Showing posts with label collage. Show all posts
Showing posts with label collage. Show all posts

an idea that destroys


an idea that destroys is an 'automatic' poem that endlessly generates different combinations of words and phrases. A homage to Jean Tinguely. You can view the poem by clicking here...

Picabia's keys

anonymous waves, Picabia's keys, 2013, colllage

This one is a little tribute to Francis Picabia, whose 1918 poem 'Anecdote' is the inspiration for the anonymous waves project, which at the moment is languishing somewhat, and possibly somewhere, in the Tasman Sea on a rudderless boat...

Schwitters in Lobosice

A delightful story I re-read recently, told by Raoul Hausmann:

Kurt Schwitters, Untitled (with early portrait of Kurt Schwitters), 1937/38, Collage, Sprengel Museum, Hannover

"The day after the performance, we started out on the return journey. First we went to the little town of Lobosice, because it had the Elbe, in which Schwitters wanted to bathe, and also a ruin. We left Prague in the afternoon, and, to Schwitters' great regret, we were compelled to take an express train in order to get to Lobosice on the same day. It was packed, so Kurt and Helma (his wife) got into one carriage and Hannah (Hoech) and I into another.
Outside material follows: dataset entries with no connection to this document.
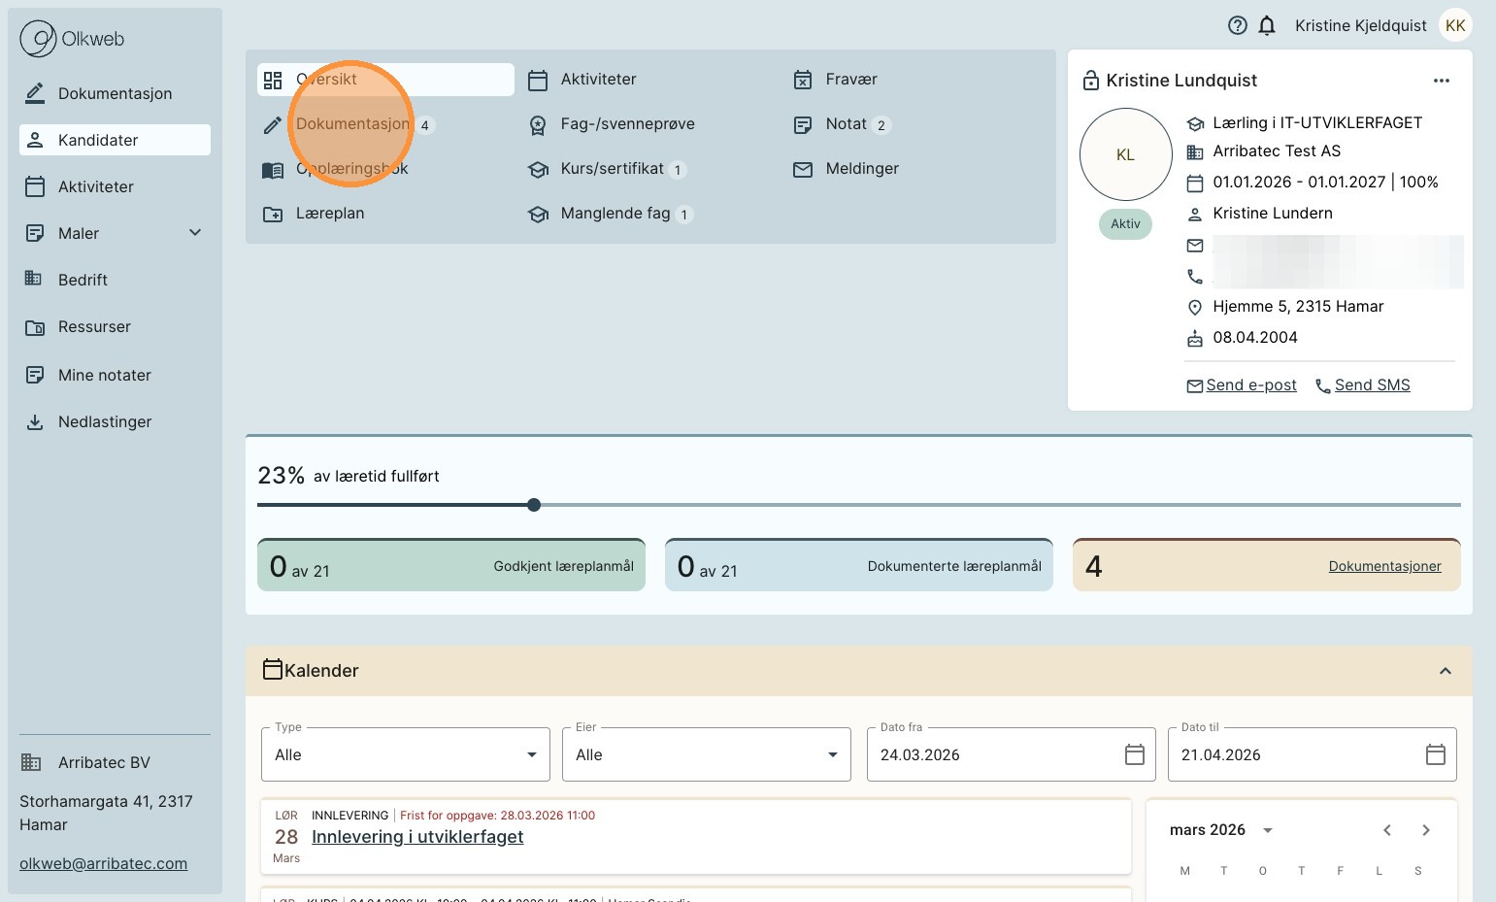This screenshot has height=902, width=1496.
Task: Open Kurs/sertifikat section
Action: coord(612,169)
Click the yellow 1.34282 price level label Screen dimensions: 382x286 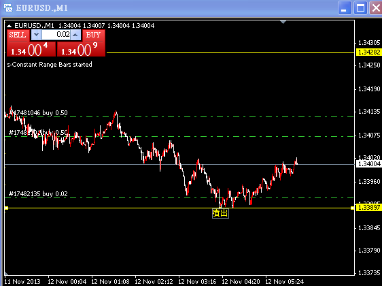369,52
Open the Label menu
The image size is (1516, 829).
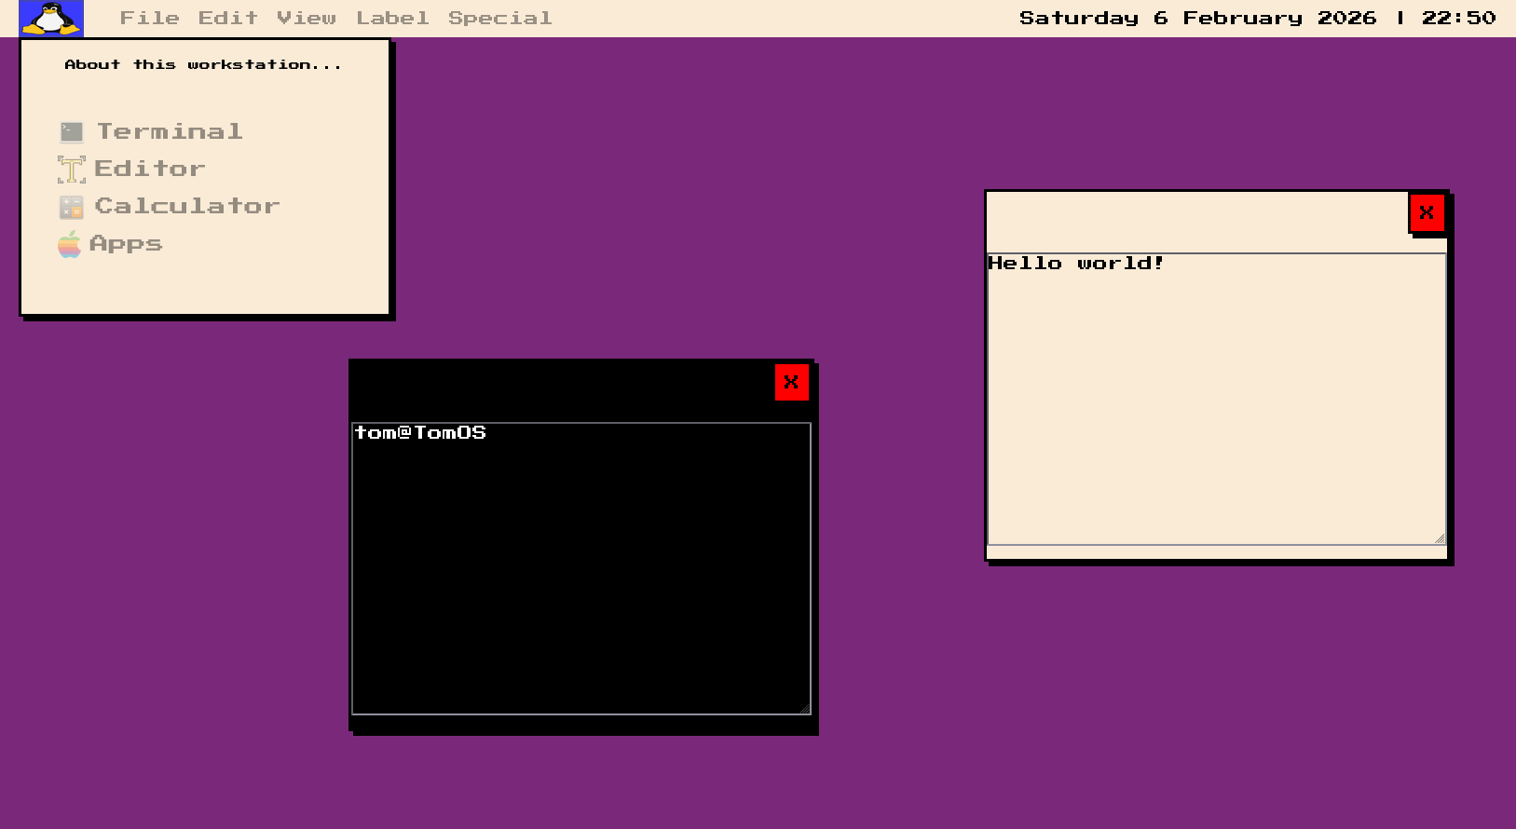click(x=392, y=19)
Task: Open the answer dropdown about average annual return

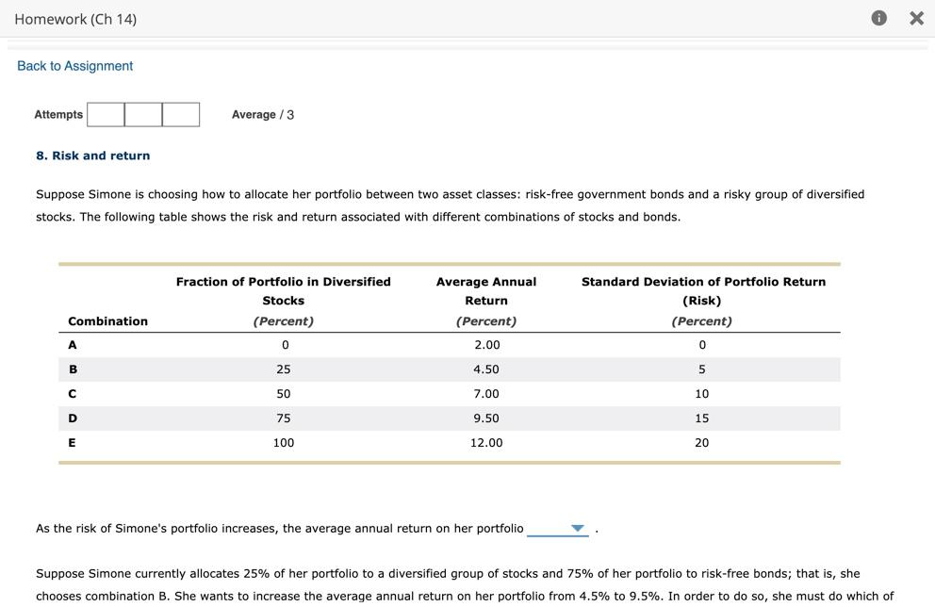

It was evening when we arrived at Lobosice. There was only a sort of covered platform on a high railway embankment. We went down some steps, looked round and saw nothing but a pine forest, nothing else whatever apart from the station building, about two hundred yards away. There we stood. Was this Lobosice?

Schwitters said "Hausmann, you and Hannah go over there and ask if the town is far away and whether there is a hotel we can spend the night." No sooner said than done.

We came back. Under an apple-green evening sky, against a high black embankment, burned a single feeble street-light. There stood a statue; it was a woman with her arms stretched out in front of her and draped with shirts and underclothes. She stood there like Lot's pillar of salt, while on the ground knelt a man, surrounded by shoes and articles of clothing, before him a suitcase full of papers, like the intestines of a slaughtered animal.

He was doing something to a piece of cardboard with scissors and a tube of adhesive. The two people were Kurt and Helma Schwitters. The picture is one I shall never forget: these two figures in the great dark Nothingness, totally absorbed in themselves.

As I approached I asked "Kurt, what are you doing?"

Kurt looked up and replied, "It occurred to me that collage 30 B 1 needs a little piece of blue paper in the lower left-hand corner. I shan't be a moment."

Such a man was Kurt Schwitters."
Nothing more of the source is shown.